Task: Print the stretch of rows from the line containing "Find the location of a particular element. The" through the line containing "What are the", copying those lines exactly and leaving out everything else.

Segment Start: Data in this exercise

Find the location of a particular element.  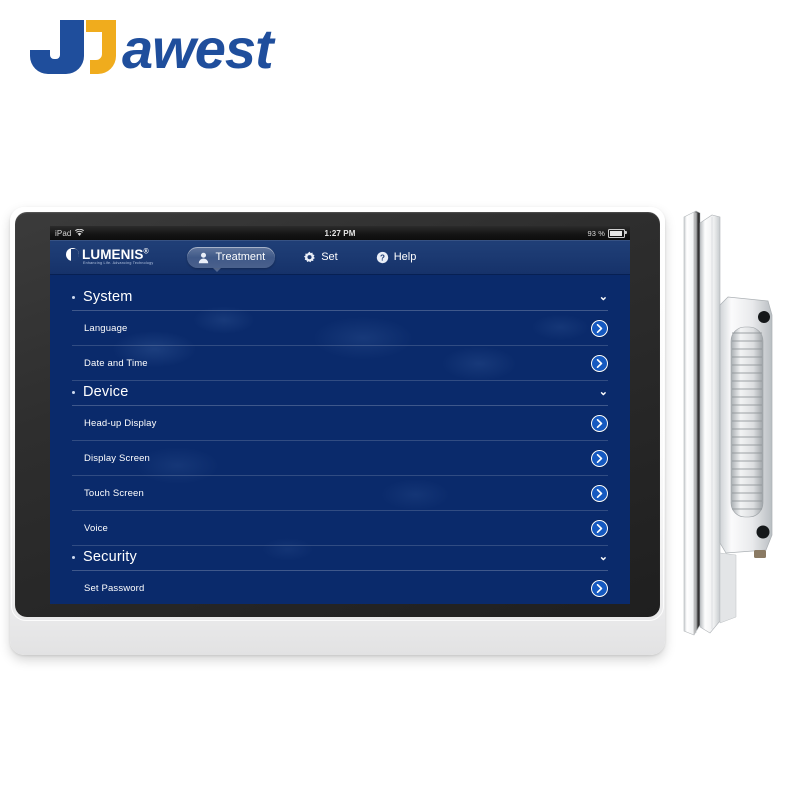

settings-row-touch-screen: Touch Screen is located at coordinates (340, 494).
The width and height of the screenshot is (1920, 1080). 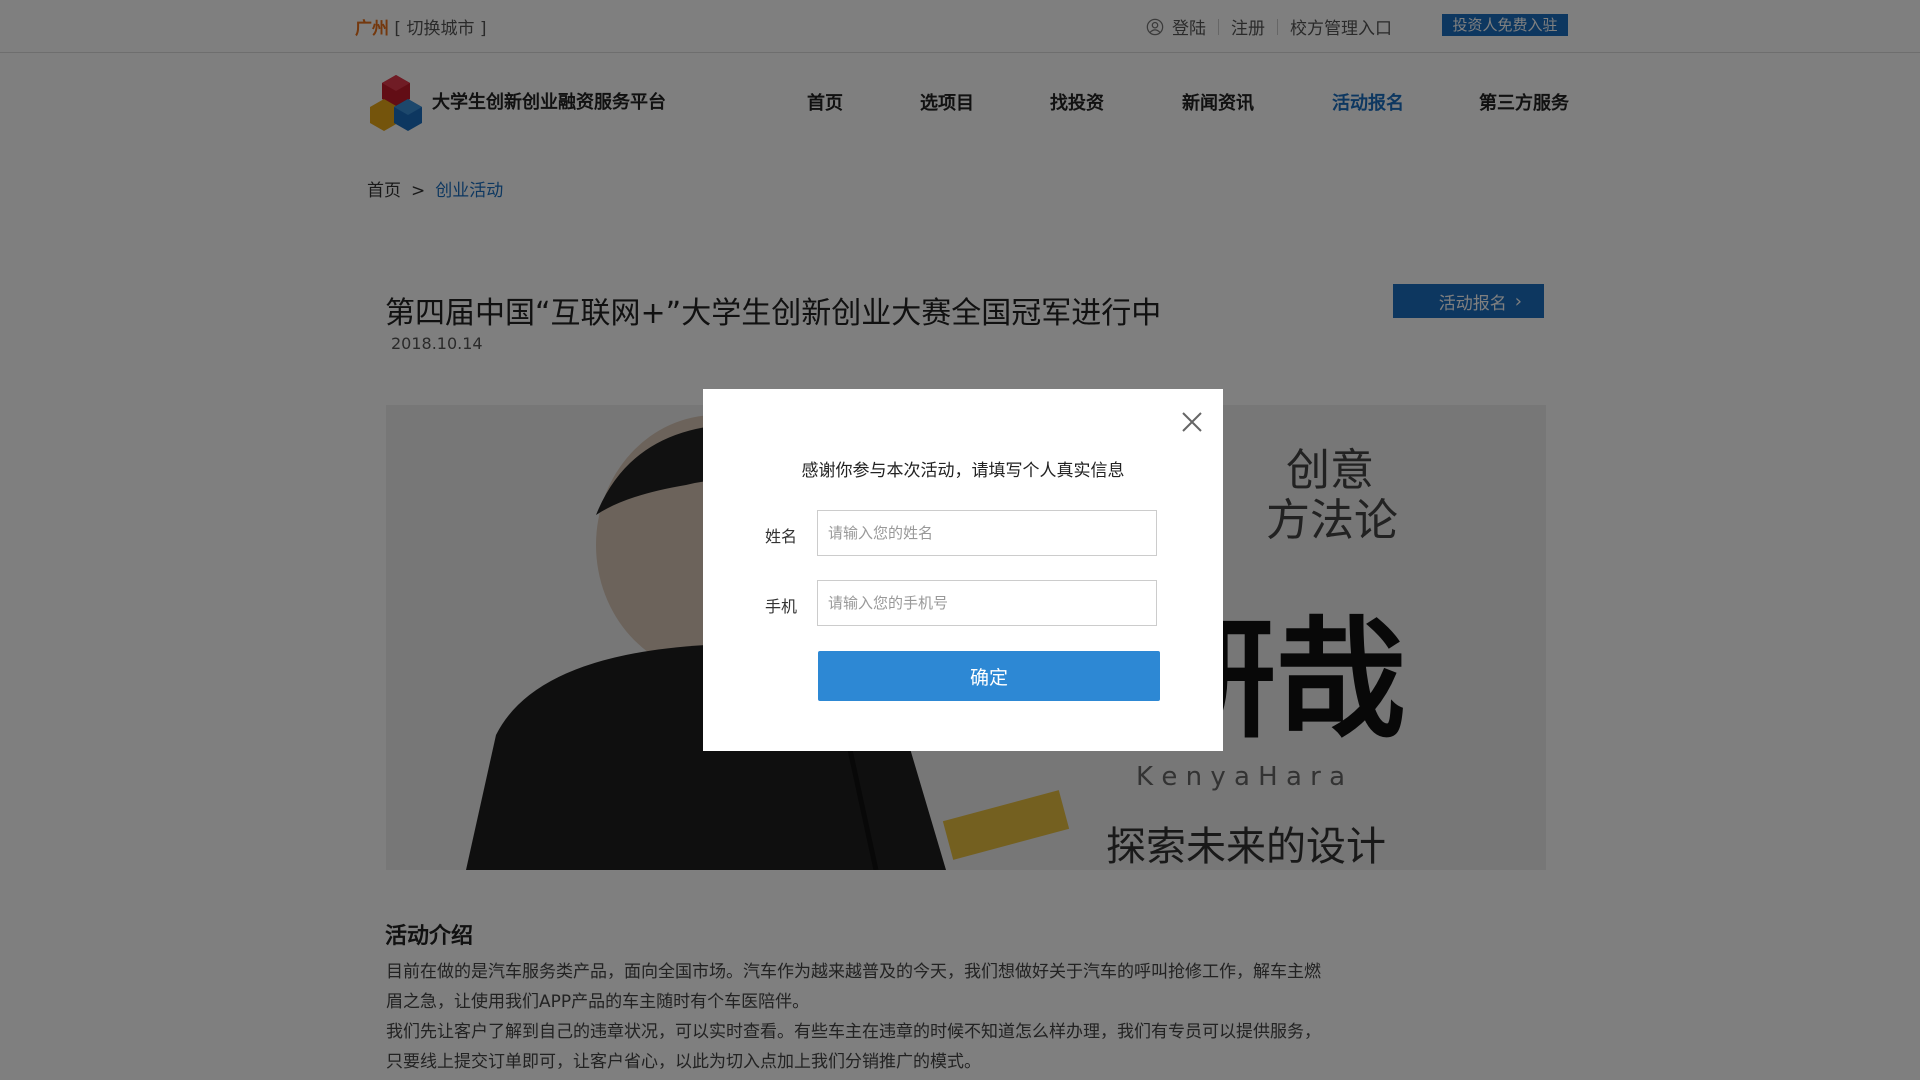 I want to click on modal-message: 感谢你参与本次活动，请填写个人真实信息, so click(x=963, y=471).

Segment End: Data in this exercise
Segment Start: Data in this exercise

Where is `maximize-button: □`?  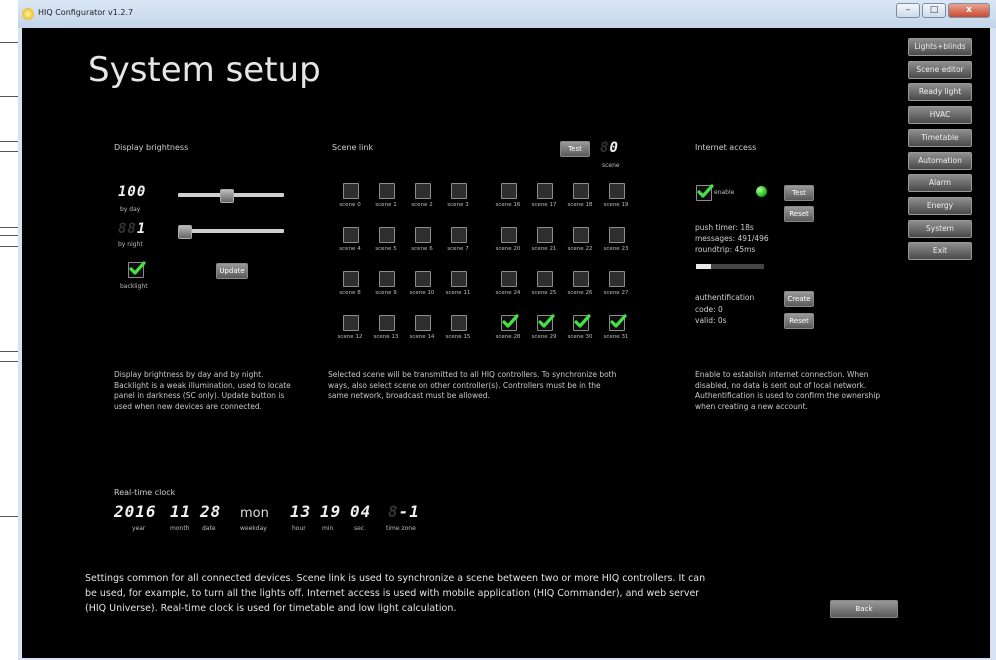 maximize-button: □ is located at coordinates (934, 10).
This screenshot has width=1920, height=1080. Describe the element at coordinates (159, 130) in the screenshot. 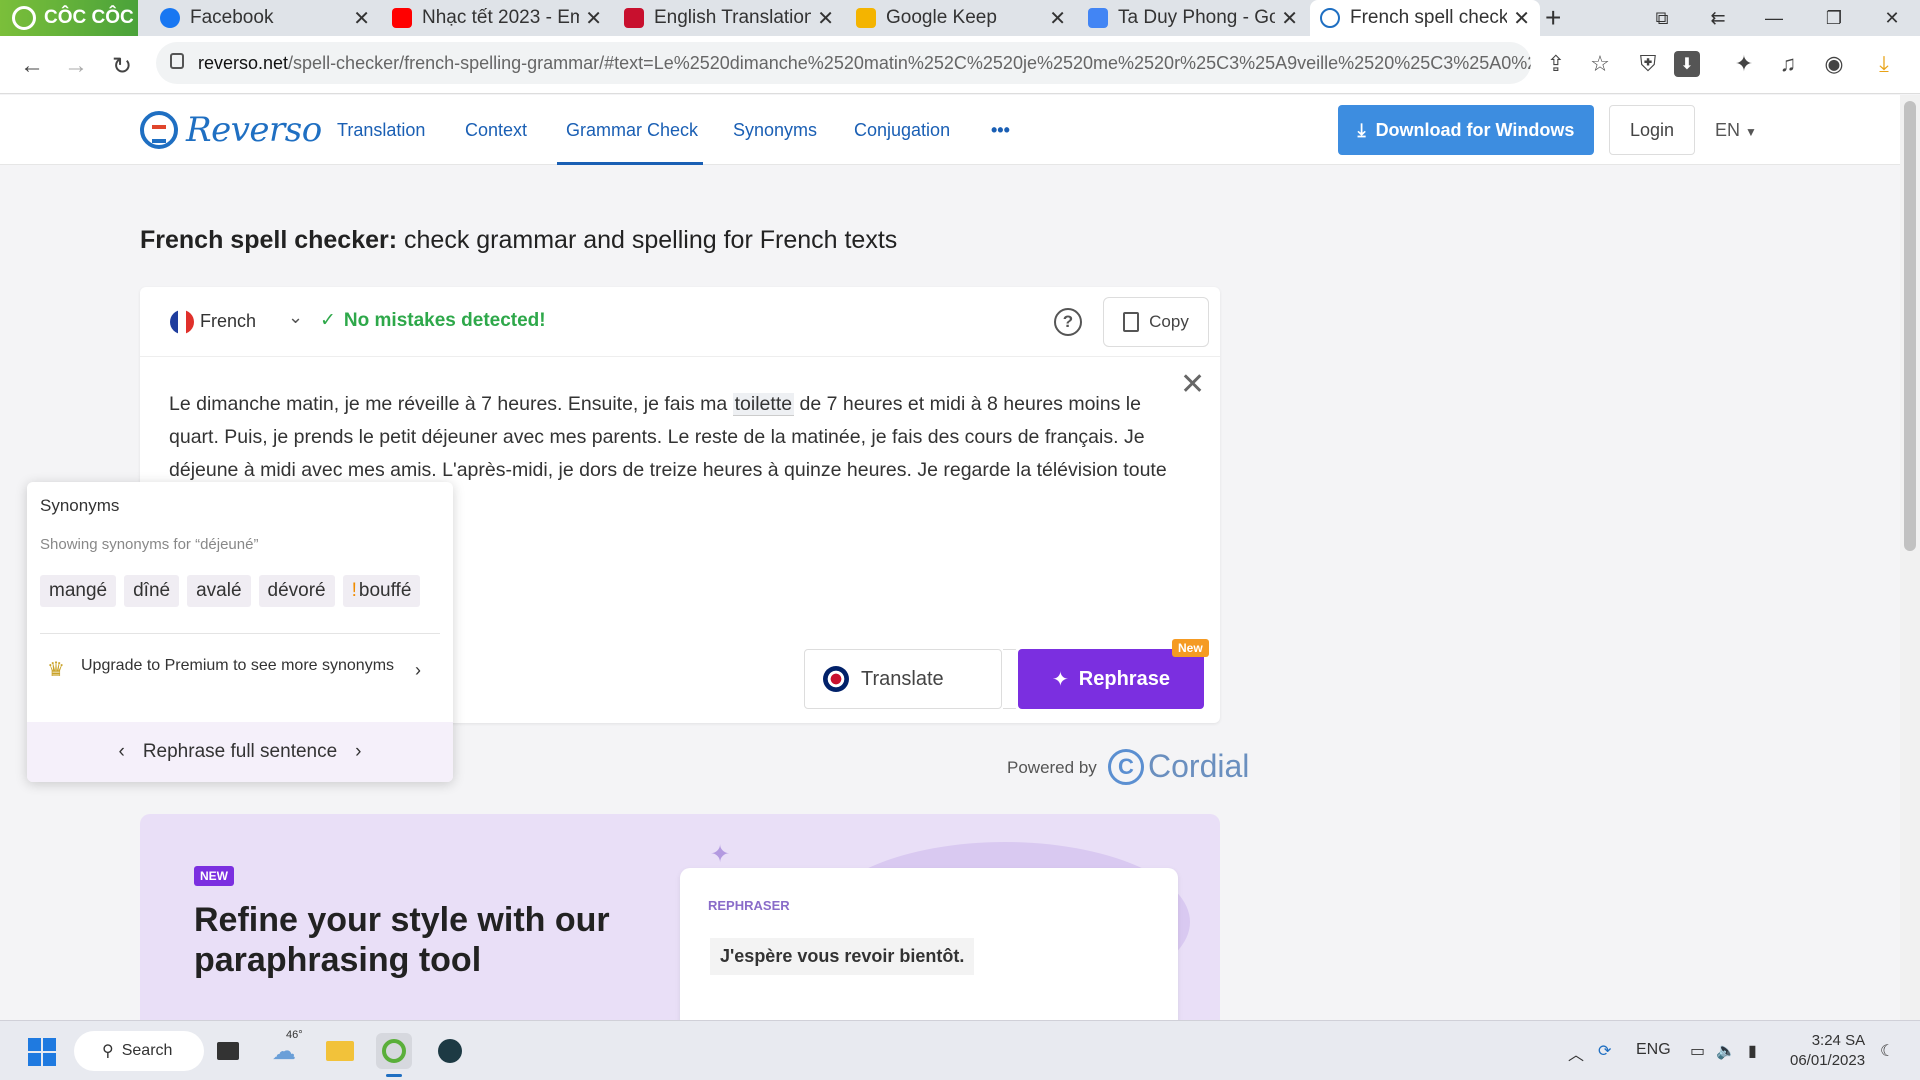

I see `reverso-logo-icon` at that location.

Segment End: Data in this exercise
Segment Start: Data in this exercise

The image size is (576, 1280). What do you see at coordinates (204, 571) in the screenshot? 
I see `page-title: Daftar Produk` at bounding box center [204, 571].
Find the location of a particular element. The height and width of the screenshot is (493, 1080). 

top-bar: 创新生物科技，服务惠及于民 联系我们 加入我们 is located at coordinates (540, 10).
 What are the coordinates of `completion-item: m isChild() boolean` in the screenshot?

Segment End: Data in this exercise

Result of the task:
Find the location of a particular element. The height and width of the screenshot is (493, 1080). 

top-bar: 创新生物科技，服务惠及于民 联系我们 加入我们 is located at coordinates (540, 10).
 What are the coordinates of `completion-item: m isChild() boolean` in the screenshot?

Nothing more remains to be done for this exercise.